And make no mistake about it: The reason that Corey has made this type of impression on people is because he is one of the hardest workers around and he has the passion to match his input.
According to close friend and current publicist Jon Solomon, “Corey’s determination is most comparable to that of a Kobe Bryant. He is the true definition of a person with the right attitude and determination to be successful in life.”
C-Rich would have it no other way. Sure, he would he love to get a crack at playing at the highest level in the world someday. If that doesn’t happen, though, he’ll just keep using his passion and dedication to reach goals through the game of basketball. The agency with which he recently inked a contract counts a number of current NBAer’s among its clientele and also has numerous ties overseas. This upcoming summer, C-Rich will be training these clients with regards to ball-handling—an experience that will help him to grow as a trainer and begin to build a name for himself at the highest level.
Right now, though, there is no doubt as to what his motivation is. Corey is currently in the middle of a hectic schedule of visiting 91 elementary schools from February through June—an opportunity that he uses to touch the lives of young children in any way possible.
“My purpose is to inspire the kids and I definitely love helping to make players better,” he said. “As a basketball trainer that’s what you love to do is making guys better and helping other players achieve their dreams. When I was younger I didn’t have anybody I could look to [to help me with my game]. I had to learn everything on my own.
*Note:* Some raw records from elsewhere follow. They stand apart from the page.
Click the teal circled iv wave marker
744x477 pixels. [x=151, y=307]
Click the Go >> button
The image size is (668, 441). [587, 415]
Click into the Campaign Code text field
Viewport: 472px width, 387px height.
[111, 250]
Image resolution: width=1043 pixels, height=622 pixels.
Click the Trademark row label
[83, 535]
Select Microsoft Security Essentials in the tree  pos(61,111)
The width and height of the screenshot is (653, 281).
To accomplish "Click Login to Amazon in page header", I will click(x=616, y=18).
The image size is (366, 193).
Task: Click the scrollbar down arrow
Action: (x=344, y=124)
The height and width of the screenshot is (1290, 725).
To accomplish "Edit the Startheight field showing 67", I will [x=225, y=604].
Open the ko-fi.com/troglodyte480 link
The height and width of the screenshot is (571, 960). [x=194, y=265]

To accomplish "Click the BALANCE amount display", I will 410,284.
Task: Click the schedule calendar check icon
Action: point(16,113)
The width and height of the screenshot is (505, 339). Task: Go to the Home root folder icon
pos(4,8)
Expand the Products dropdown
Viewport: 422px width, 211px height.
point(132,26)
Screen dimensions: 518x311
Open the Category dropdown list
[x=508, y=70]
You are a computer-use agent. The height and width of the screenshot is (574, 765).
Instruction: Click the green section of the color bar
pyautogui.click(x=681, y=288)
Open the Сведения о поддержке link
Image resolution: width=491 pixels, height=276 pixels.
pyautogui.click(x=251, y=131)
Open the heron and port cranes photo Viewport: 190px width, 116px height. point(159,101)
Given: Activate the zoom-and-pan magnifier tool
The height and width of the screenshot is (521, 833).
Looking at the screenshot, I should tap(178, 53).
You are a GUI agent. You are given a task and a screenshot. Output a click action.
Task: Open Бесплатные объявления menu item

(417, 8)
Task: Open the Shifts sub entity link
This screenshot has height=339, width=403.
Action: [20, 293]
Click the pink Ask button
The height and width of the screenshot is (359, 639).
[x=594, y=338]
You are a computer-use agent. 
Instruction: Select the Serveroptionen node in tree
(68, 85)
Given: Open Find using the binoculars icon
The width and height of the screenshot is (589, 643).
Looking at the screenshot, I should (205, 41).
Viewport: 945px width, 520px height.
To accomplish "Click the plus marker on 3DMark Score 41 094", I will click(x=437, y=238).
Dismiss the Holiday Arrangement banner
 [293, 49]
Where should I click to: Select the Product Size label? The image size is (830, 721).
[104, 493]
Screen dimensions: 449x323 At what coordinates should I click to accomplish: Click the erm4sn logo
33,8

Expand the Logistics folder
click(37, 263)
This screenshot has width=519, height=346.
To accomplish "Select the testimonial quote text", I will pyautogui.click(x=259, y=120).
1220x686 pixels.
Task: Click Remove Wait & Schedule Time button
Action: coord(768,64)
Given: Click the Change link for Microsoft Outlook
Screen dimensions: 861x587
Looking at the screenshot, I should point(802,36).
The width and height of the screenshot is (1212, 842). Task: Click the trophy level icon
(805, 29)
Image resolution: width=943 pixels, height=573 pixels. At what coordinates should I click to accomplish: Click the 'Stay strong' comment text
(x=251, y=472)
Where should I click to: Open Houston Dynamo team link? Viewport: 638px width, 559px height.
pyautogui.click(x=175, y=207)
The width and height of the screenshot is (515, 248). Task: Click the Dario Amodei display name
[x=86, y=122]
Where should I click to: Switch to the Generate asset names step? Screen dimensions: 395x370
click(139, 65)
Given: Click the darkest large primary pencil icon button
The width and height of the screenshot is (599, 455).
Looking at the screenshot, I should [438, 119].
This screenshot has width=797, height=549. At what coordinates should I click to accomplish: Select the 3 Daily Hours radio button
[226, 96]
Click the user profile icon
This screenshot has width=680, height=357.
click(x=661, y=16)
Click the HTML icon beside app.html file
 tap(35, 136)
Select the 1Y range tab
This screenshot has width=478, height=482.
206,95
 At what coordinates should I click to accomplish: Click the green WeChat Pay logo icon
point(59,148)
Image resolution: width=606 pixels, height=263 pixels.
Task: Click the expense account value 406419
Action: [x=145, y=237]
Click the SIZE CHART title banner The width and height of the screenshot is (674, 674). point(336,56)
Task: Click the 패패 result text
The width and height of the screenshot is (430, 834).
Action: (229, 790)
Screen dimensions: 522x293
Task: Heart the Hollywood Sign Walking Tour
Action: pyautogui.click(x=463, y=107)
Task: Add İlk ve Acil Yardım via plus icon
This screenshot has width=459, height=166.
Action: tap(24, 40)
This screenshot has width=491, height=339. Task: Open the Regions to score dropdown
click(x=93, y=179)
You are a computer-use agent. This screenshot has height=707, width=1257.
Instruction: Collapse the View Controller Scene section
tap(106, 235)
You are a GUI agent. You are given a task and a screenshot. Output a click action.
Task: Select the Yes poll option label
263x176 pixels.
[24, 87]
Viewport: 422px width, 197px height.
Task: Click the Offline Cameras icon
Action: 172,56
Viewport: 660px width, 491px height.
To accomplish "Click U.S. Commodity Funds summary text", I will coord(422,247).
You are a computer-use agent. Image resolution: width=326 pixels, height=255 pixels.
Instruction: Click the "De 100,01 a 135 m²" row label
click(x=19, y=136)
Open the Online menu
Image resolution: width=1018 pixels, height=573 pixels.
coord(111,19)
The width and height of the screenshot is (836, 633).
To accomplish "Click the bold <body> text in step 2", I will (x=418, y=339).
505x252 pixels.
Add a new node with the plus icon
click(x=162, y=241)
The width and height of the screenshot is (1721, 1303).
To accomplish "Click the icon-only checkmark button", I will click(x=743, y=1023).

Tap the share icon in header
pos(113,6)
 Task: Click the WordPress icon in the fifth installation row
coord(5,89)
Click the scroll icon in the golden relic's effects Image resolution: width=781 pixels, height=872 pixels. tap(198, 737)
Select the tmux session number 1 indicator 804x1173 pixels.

So with that being said, when I see a kid at the gym I like to go up to him and give him a few pointers or different workouts that he could use to improve his game because I know I never had that.
“I just look to give back and you know, myself, being from a smaller town, those kids never really get a chance to see somebody who’s made it or anything like that. So my goal is just to give back and help those kids achieve their dreams, whatever they may be—lawyer, doctor, dentist, teacher—to just keep going at it and to never give up.”
And just because he doesn’t have a clear-cut path to his next goal, let’s just say he has an idea of where he wants to go and he fully understands the hard work that it takes to continue to reach his goals, time after time.
“My future goals with basketball are optional,” said C-Rich. “Along with working with NBA players on their ball handling skills I plan on taking my ball handling skills overseas to different countries and giving them ball-handling shows as well as teaching them the art of ball handling. Although I can dribble 6 basketballs, my ball handling skills are authentic, and I can compete with anybody. If the opportunity comes to get a chance to play in the NBA, I would still entertain that idea. I still work on my overall game, but right now my focus is reaching the kids and giving them a positive role model.”
Keep dribbling, Corey. If there’s one thing that’s certain, it’s that the world needs more people with your mentality.
C-Rich was thoroughly appreciative of his chance to be featured on SLAMonline.com: “SLAM Magazine is the greatest basketball magazine ever invented. I’ve been reading that magazine since Larry Johnson was on the cover and that was a while ago [laughs]. I love it because they give a lot of props to a lot of guys who normally wouldn’t get a lot of exposure. It’s like they find guys who are about to blow up and things like that and then years down that guy will blow up and SLAM already knew about it years ago.”